A jury agreed in March and awarded the family nearly $7.4 million, but U.S. District Judge John Kronstadt trimmed the verdict to $5.3 million on Tuesday. He also ruled that Gaye's family should receive future royalties from "Blurred Lines."
Jurors found that T.I., who received songwriting credit and a share of the royalties, did not commit copyright infringement, but Kronstadt ruled Tuesday that other elements of the jury's verdict mean the rapper must be included in the judgment.
"Pharrell, Robin and T.I. independently created every note and lyric of 'Blurred Lines,'" King wrote. "We look forward to ultimately obtaining appellate confirmation that no one can own a genre or a groove and that composers can be free to be inspired by the works of those creators that came before them."

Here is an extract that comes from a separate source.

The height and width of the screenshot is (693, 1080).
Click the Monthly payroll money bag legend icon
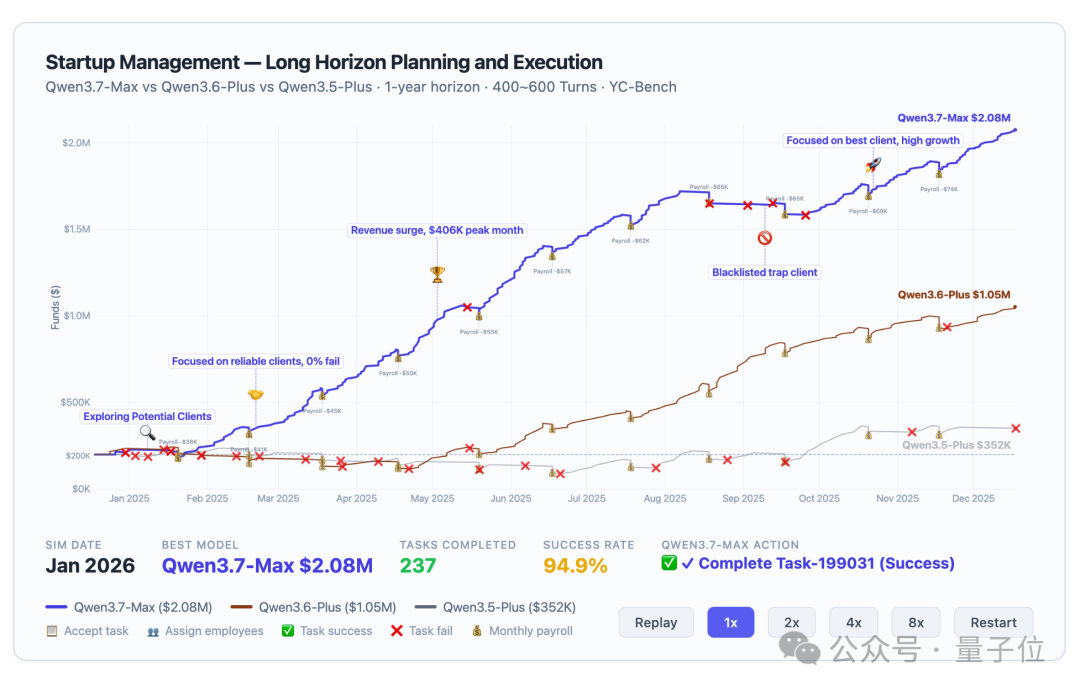pyautogui.click(x=477, y=631)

Williams is a 10-time Grammy Award winner whose songs that he's either performed or produced have sold more than 100 million copies worldwide. His hit "Happy" has helped make him a household name, as has his work as a judge on NBC's singing competition show, "The Voice."
Williams contended during the trial that he was only trying to mimic the "feel" of Gaye's late 1970s music and insisted he did not use elements of his idol's work.

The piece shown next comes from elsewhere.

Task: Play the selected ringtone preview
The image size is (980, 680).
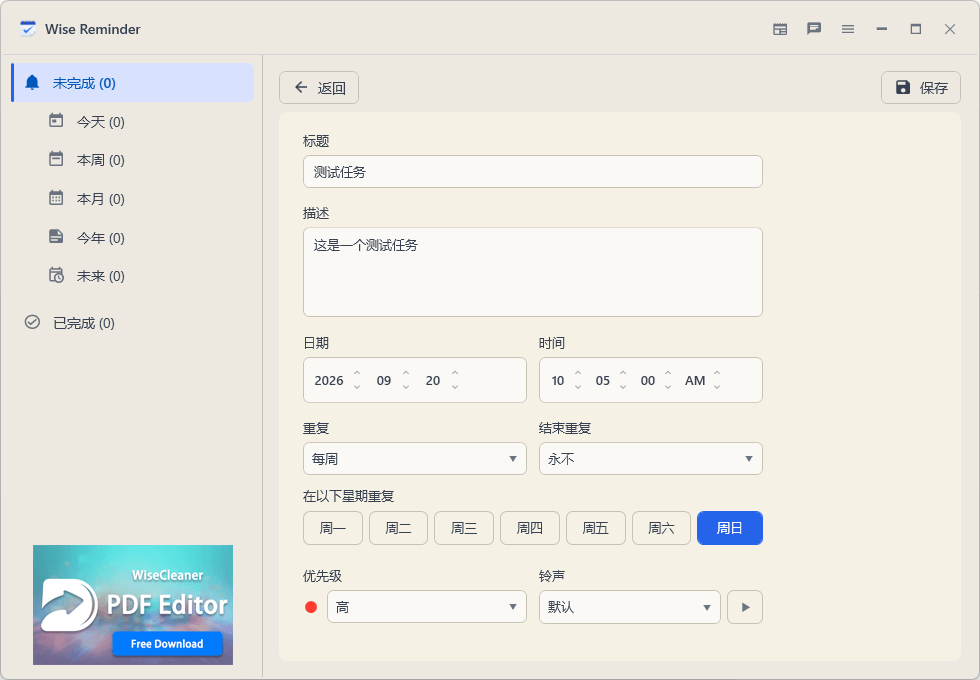Action: tap(744, 607)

"Mr. Thicke and Williams, and their legal team, among others, went on a public relations campaign after the jury's verdict criticizing the verdict and saying the evidence did not support the finding of copyright infringement, and did not believe the decision on liability would therefore stand," the Gaye family's attorney, Richard Busch, wrote in a statement after Tuesday's ruling. "The judge who actually heard all of the evidence disagreed. I am thrilled for the Gaye family, and the thoughtful members of the jury, who had to listen to all of that while remaining silent."
Busch said he and his team were reviewing the ruling and would discuss options for how the reduction in the verdict would be handled.